Read the lines below. Copy out any that hold the string "computer".

(Stored items)
::::

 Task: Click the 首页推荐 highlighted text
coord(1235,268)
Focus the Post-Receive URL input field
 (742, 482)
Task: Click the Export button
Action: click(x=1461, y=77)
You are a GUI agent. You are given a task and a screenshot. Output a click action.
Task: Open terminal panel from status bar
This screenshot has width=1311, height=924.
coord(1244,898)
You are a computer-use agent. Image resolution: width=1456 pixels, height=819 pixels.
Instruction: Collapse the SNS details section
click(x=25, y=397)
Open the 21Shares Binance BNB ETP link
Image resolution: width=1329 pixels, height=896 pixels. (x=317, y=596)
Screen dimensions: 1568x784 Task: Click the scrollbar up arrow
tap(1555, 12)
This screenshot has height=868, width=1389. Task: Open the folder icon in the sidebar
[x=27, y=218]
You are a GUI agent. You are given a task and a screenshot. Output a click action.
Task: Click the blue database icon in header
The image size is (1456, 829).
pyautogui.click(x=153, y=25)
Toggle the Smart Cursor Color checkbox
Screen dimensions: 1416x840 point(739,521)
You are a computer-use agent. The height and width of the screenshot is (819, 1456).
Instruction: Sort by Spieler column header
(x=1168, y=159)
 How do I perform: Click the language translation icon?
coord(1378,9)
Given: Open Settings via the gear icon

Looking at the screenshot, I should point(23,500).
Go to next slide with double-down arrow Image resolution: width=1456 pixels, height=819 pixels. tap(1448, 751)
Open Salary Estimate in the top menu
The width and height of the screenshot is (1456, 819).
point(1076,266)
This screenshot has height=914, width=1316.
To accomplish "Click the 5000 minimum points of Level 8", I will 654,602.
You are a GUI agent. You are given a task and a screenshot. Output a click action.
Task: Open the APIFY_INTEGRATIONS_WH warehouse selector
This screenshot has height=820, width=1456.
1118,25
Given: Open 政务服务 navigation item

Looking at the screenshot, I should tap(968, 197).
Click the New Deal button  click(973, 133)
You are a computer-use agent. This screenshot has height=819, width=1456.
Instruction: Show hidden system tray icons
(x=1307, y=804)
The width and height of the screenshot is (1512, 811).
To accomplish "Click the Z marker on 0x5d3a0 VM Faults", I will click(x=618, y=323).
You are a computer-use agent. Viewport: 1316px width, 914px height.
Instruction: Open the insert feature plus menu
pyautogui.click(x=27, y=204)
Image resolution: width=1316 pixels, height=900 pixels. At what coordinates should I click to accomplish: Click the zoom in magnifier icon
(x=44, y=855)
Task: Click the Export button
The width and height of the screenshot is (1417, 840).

::::

OUTPUT
You are a computer-use agent. Image resolution: width=1456 pixels, height=819 pixels.
You are a computer-use agent. The height and width of the screenshot is (819, 1456).
You are a computer-use agent. This screenshot has height=819, width=1456.
You are a computer-use agent. Viewport: 1316px width, 914px height.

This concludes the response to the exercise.